PCS - Emerging Risks, New Opportunities

2012 catastrophe bonds indicate gradual expansion of the markets scope


The mix of perils and the underlying structure of some recent catastrophe bond transactions point to a gradual expansion of the cat bond markets scope and offer investors new sources of diversification. The inclusion of new perils within some cat bonds while other deals focus on a specific peril and geographic location, along with new structures and triggers, all present investors with new opportunities for diversification. This seems to show that the market is more comfortable bringing new risks and structures to market and are confident in investors increased understanding of the market and their acceptance of them.

Swiss insurance-linked securities investment manager Plenum Investments mentioned this trend where the market scope is widening in their latest monthly insight. Plenum said that although many recent deals have included the typical cat bond perils of U.S. earthquake and U.S. hurricane they have noticed a tendency for sponsors to also include other perils or to expand the geographic scope of a deal. Each time something different, new or downright innovative is added to a cat bond deal it expands the scope of the market and offers investors a new or improved source of diversification.
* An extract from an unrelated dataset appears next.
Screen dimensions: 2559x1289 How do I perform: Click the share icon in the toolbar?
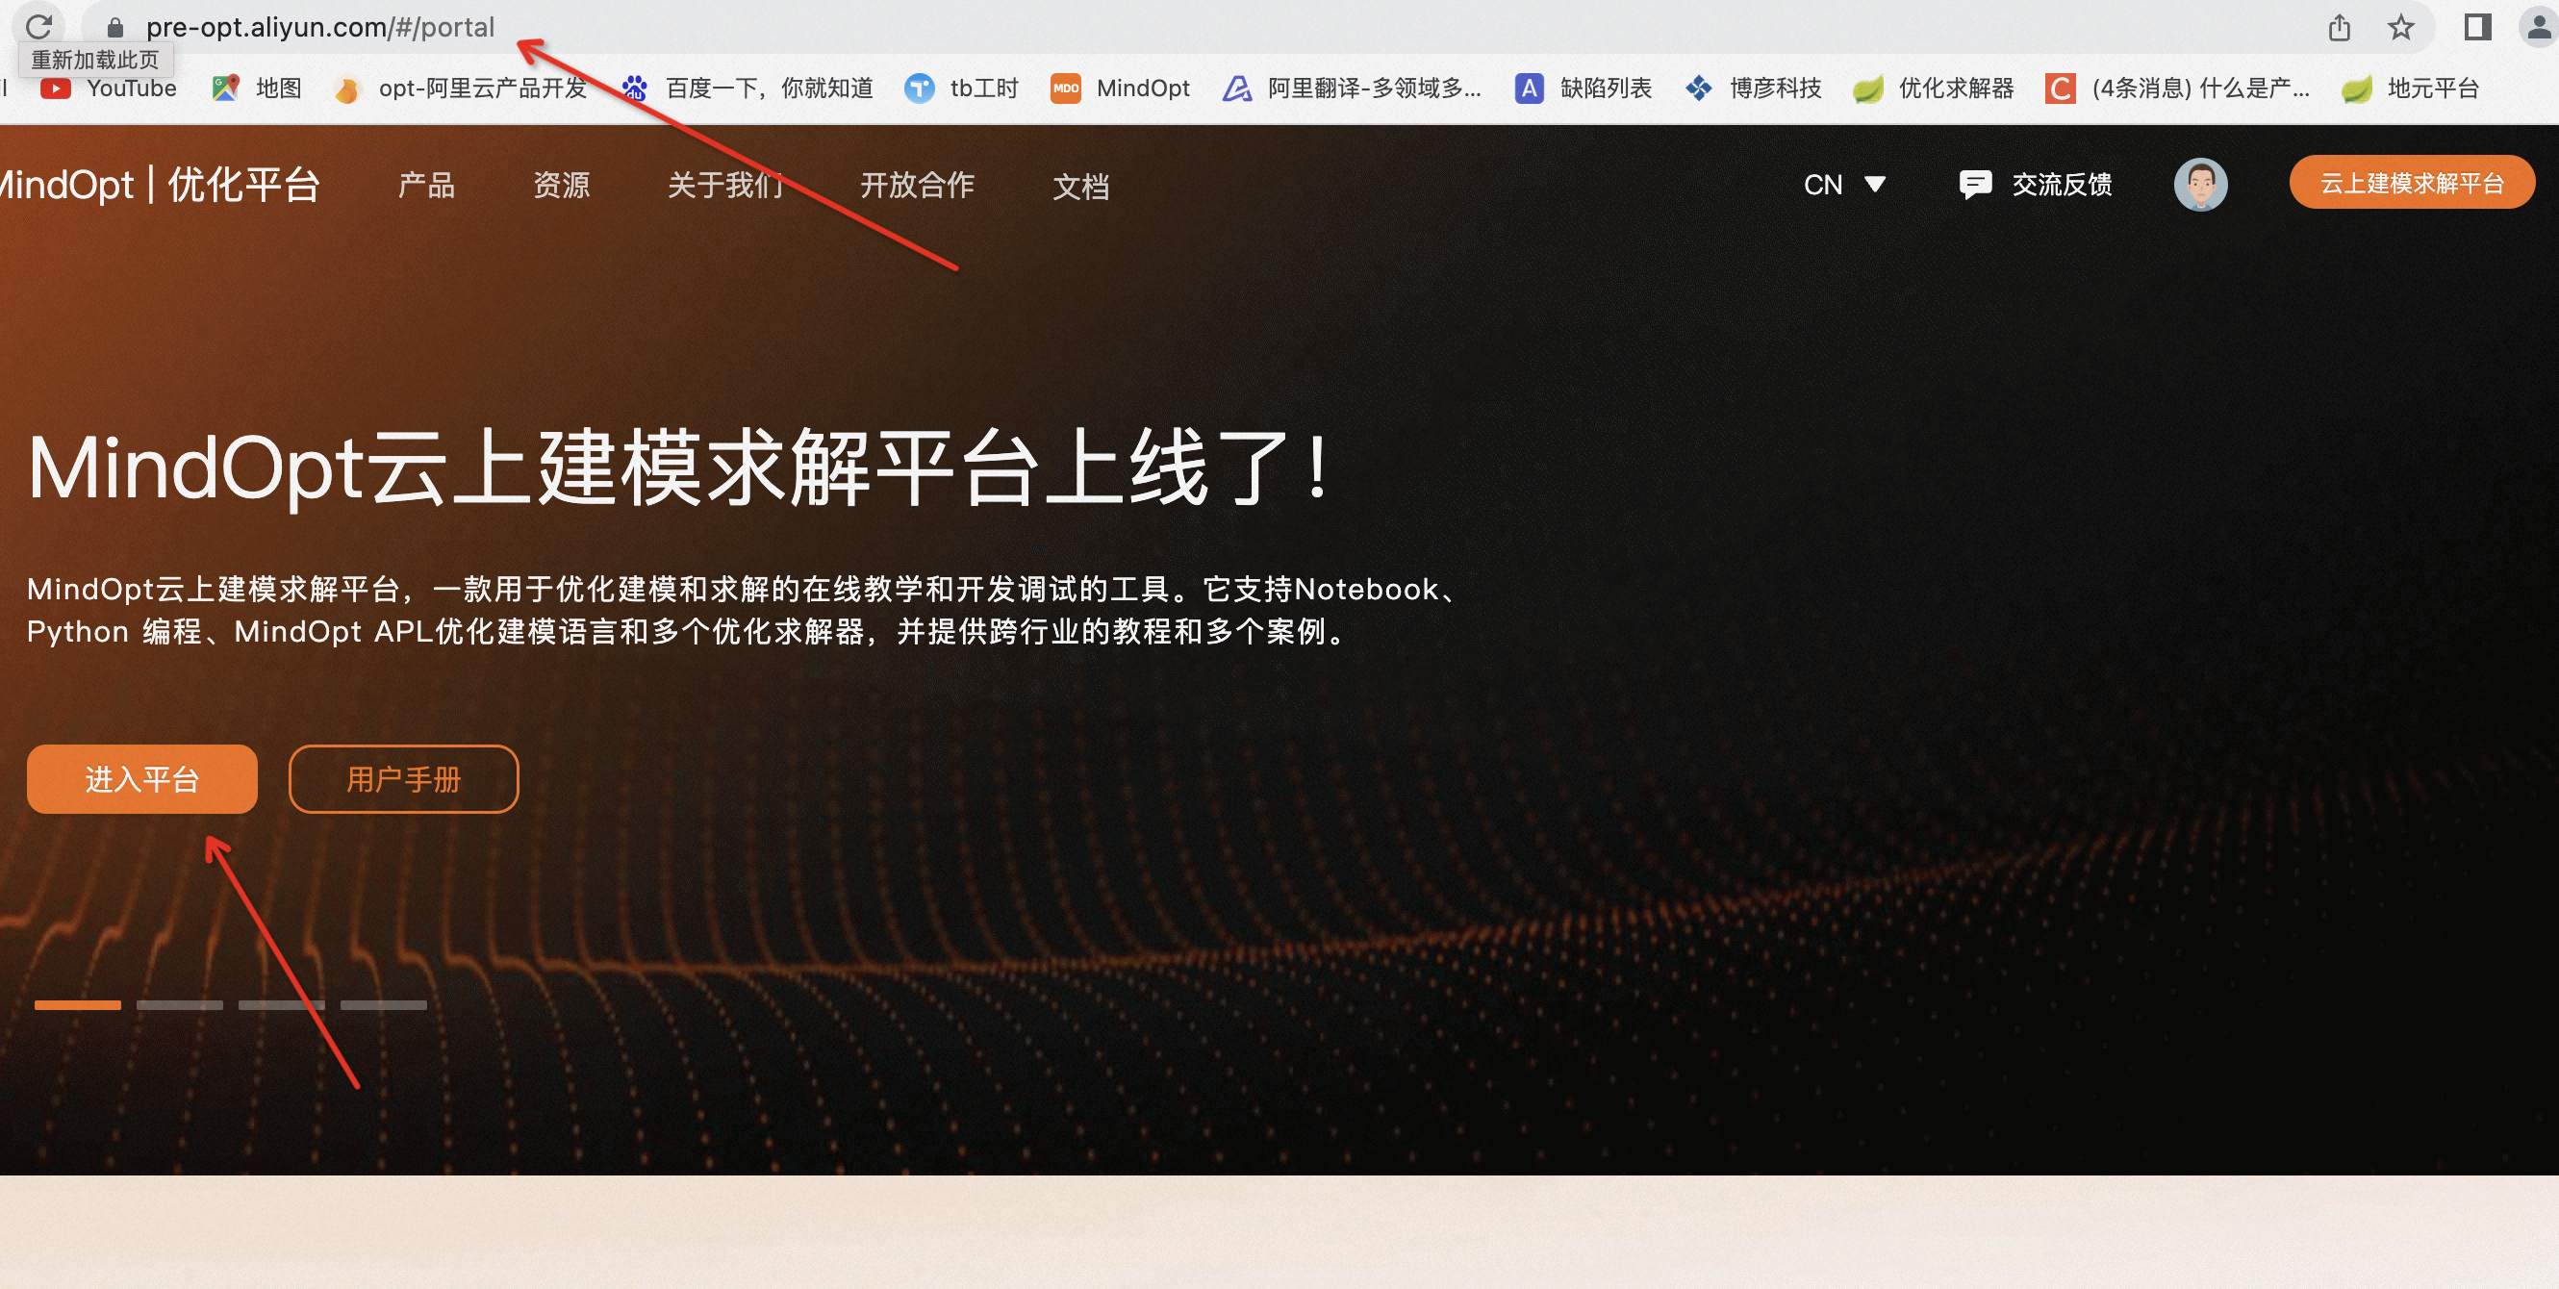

So, spurred on by Plenum Investments positive sentiments on this trend we thought it worth taking a look at some of the deals which came to market in 2012 to highlight some of the more interesting new additions to cat bond market scope and coverage, starting with the most recent deal.

Everglades Re Ltd. – This transaction, while innovative enough in that it is the first cat bond issued by Florida Citizens, is providing cover for Florida hurricane risks. Not that unusual in itself but Citizens are just seeking coverage for their coastal account which means this deal covers a smaller geographic area than most Florida hurricane cat bonds, therefore allowing for a level of diversification for investors.

Pelican Re Ltd. – Solely covering Louisiana hurricane risks, so offering some diversification for investors again.

Akibare II Ltd. – This deal includes both Japan typhoon and also flooding caused by wind storms in Japan. The previous Akibare Ltd. deal was solely Japan wind so again this deal offers a level of diversification.

Blue Danube Ltd. – This deal cleverly added Canada earthquake, Caribbean hurricane and Mexico hurricane into its mix. The hurricane risks are on a clash basis we understand meaning that losses incurred from a hurricane in the Caribbean which then moved over the U.S. and caused losses could trigger it. Blue Danube also used a new trigger design called a Modelled Industry Trigger Transaction (MITT). A clever structure and also another deal offering a new level of diversification.

Combine Re Ltd. – An indemnity based cat bond deal with two underlying beneficiaries and therefore two sets of losses to combine. One beneficiary has North Carolina risk exposure only, while the other is exposed across most of the U.S. but excluding Florida and California. It also included U.S. severe thunderstorm in the mix of perils. A clever structure which will allow investors another new type of diversification for their portfolios.

East Lane Re V Ltd. – Included U.S. severe thunderstorm alongside U.S. hurricane risks. Severe thunderstorm is still not a big percentage of the outstanding cat bond market (especially after the Mariah Re defaults) so offers some diversification for investors.

Kibou Ltd. – The first pure Japanese earthquake cat bond since 2008, a peril that was shrinking in the market and a much needed diversifier.

Catastrophe bond investors are sophisticated and need diversification opportunities to not only help them balance their portfolios but also to allow them to put more capital into the market. If they can’t acquire diversified positions then they will stop deploying capital for fear of becoming over exposed to one peril or geographic location. By mixing things up and offering these new perils, geographies and structures, sponsors are helping to keep the market healthy and expanding its scope. It’s a trend we hope to see continue this year.